**Records of interface elements:**
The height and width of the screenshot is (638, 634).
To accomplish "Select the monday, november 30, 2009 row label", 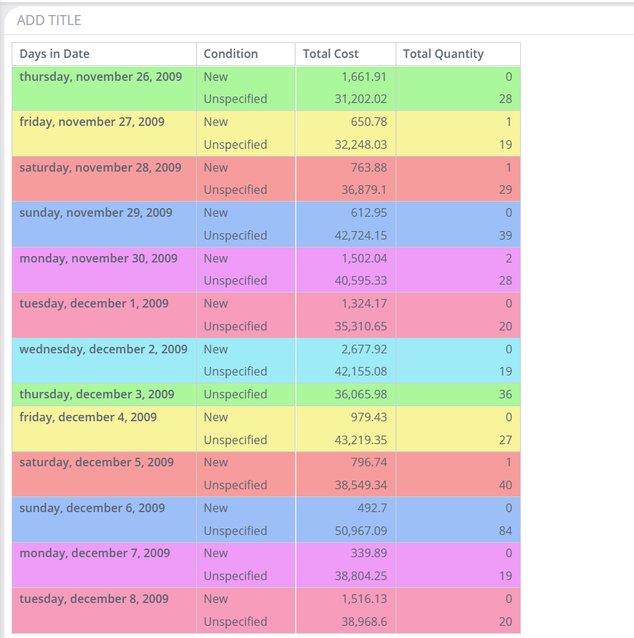I will pos(98,258).
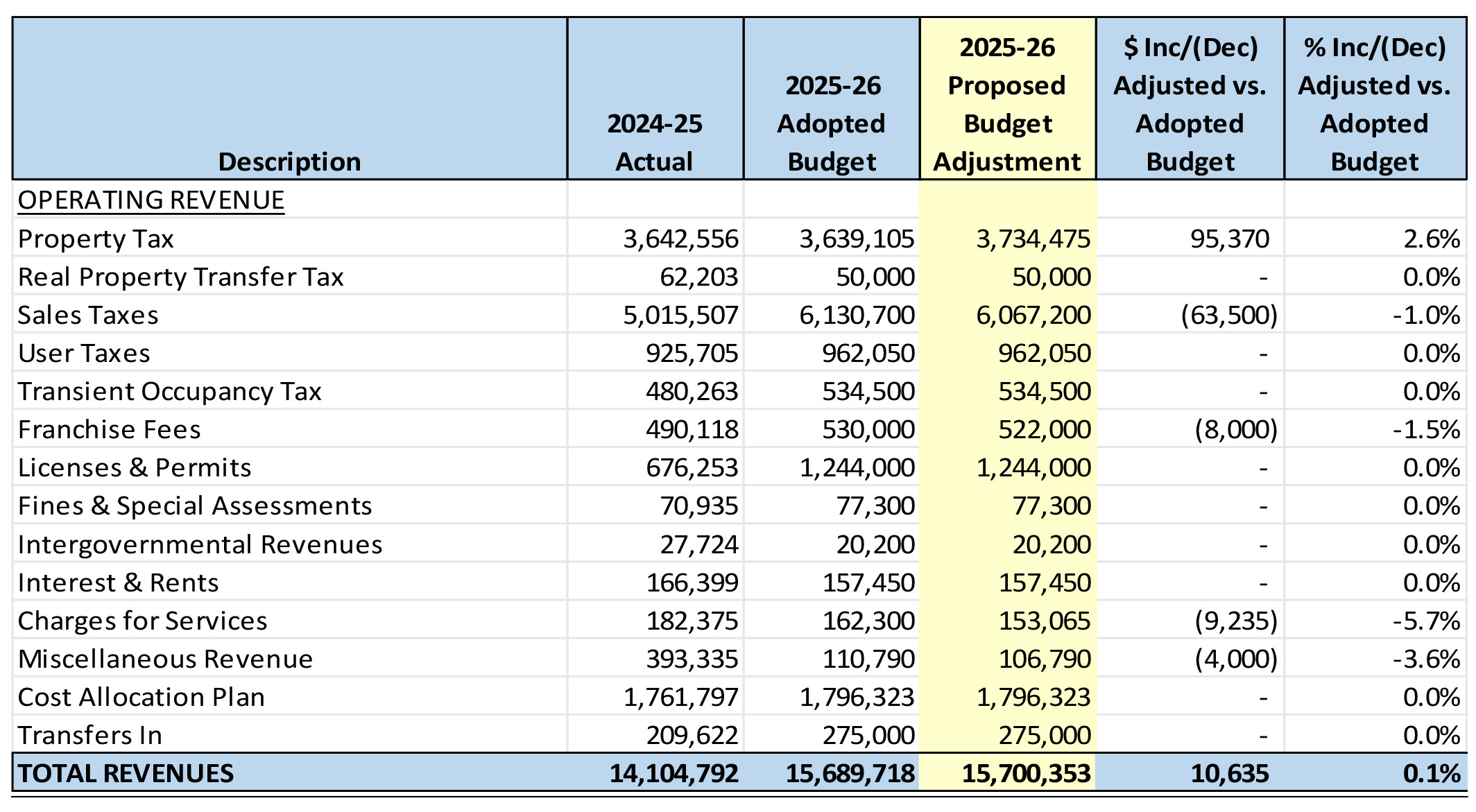Select the 2024-25 Actual column header

tap(655, 142)
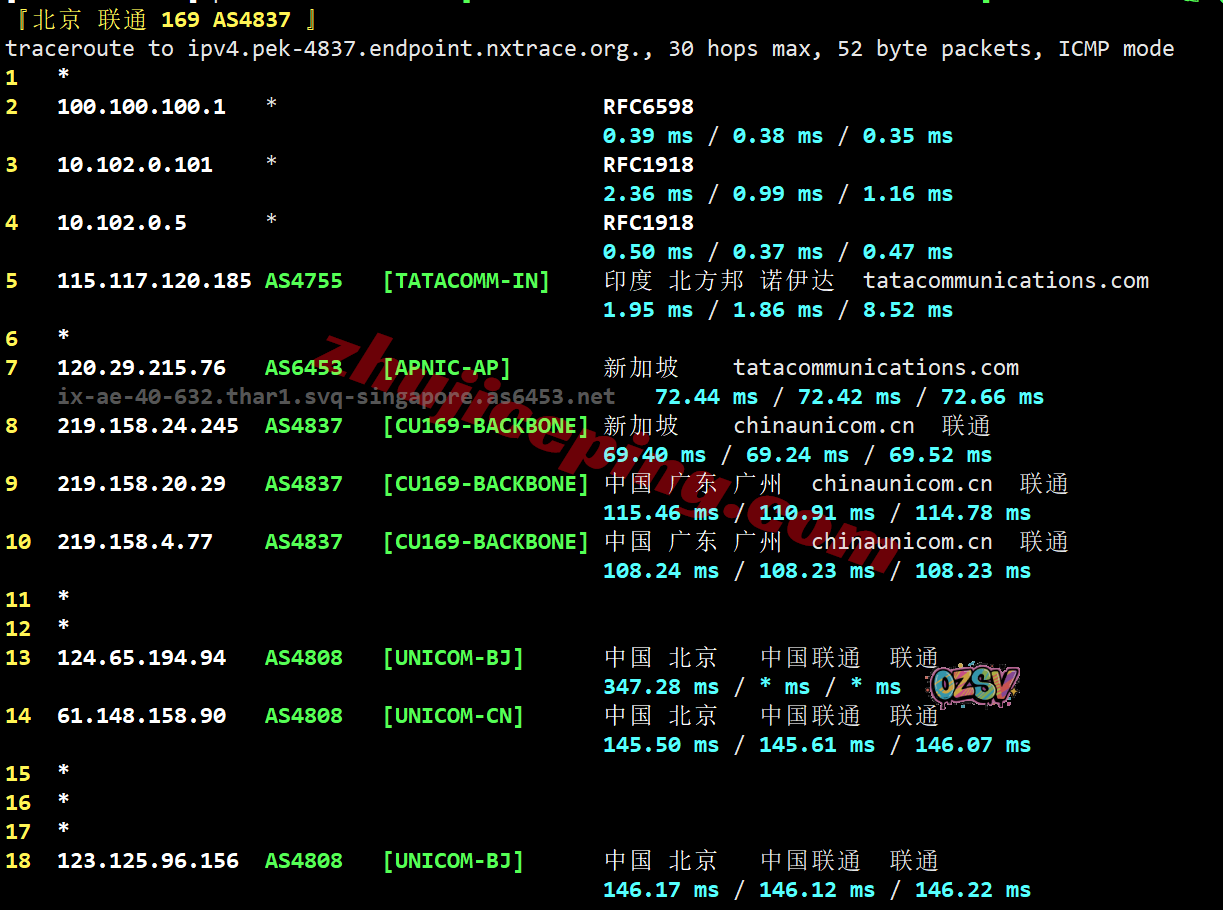Click IP address 219.158.4.77
The width and height of the screenshot is (1223, 910).
click(134, 542)
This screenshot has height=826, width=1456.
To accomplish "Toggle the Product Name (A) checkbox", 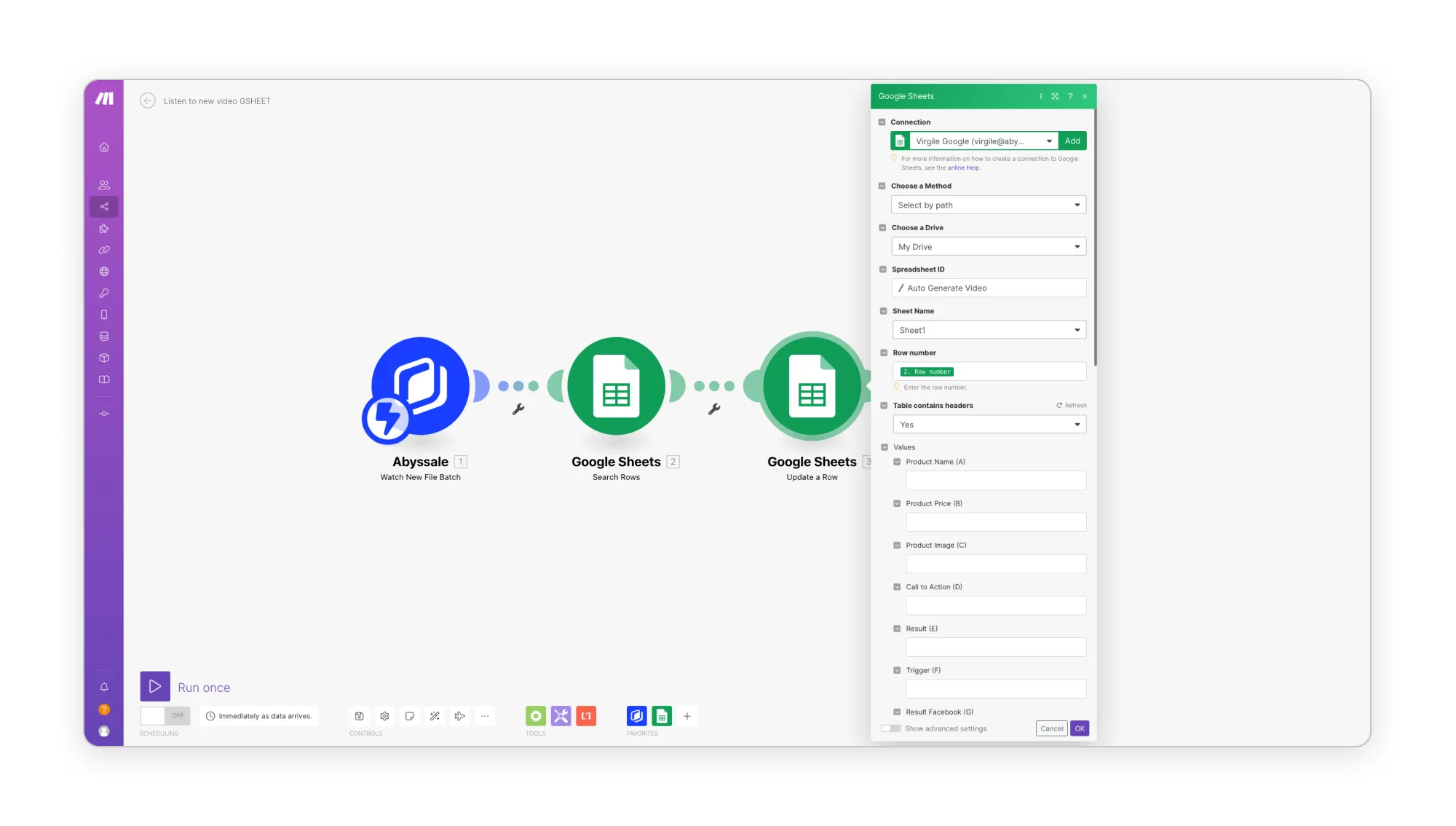I will point(897,462).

**WHAT YOU WILL DO:** Please pull out every line of the material above that contains the string "height". Case counts, so match it letter for letter.

**EXERCISE RESULT:**
The height and width of the screenshot is (638, 634).
The width and height of the screenshot is (1223, 910).
This screenshot has height=826, width=1456.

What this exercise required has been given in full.